== Segment start ==
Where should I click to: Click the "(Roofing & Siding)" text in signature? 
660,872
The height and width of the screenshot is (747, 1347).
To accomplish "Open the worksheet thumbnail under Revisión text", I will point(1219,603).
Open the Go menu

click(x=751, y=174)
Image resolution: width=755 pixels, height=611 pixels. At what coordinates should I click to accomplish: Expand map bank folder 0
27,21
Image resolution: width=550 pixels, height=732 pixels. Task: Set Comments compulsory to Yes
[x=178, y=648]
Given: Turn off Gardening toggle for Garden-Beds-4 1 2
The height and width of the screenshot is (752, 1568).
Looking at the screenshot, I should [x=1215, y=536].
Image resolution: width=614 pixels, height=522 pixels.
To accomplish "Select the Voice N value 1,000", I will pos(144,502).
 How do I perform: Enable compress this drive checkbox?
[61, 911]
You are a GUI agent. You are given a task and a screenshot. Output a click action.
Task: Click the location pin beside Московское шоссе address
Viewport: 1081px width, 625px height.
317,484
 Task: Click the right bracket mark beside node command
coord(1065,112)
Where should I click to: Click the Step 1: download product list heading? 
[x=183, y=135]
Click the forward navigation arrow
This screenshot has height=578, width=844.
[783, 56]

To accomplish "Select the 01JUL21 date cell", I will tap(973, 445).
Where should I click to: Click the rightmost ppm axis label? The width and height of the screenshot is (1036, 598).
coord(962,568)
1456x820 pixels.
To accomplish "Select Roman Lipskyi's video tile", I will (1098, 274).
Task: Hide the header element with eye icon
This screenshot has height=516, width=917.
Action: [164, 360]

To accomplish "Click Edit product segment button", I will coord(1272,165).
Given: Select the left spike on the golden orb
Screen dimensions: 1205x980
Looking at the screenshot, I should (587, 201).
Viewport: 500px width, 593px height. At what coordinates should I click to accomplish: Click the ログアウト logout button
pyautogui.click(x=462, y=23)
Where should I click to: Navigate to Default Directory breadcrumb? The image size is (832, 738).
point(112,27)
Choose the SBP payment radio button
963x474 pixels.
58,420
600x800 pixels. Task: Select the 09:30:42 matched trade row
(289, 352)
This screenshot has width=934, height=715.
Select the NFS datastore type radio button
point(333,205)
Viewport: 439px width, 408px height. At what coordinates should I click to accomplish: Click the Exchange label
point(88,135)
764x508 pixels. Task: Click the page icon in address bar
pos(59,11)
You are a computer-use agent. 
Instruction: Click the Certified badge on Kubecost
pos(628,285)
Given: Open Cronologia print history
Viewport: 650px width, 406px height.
== Segment end ==
_ABOUT THIS TASK_
Output the lines above between the one holding "Where should I click to: Click the Step" and the one holding "Given: Select the", inclusive, with nothing before or after them.

_RESPONSE TO THE EXERCISE_
Where should I click to: Click the Step 1: download product list heading? 
[x=183, y=135]
Click the forward navigation arrow
This screenshot has height=578, width=844.
[783, 56]

To accomplish "Select the 01JUL21 date cell", I will tap(973, 445).
Where should I click to: Click the rightmost ppm axis label? The width and height of the screenshot is (1036, 598).
coord(962,568)
1456x820 pixels.
To accomplish "Select Roman Lipskyi's video tile", I will (1098, 274).
Task: Hide the header element with eye icon
This screenshot has height=516, width=917.
Action: [164, 360]

To accomplish "Click Edit product segment button", I will coord(1272,165).
Given: Select the left spike on the golden orb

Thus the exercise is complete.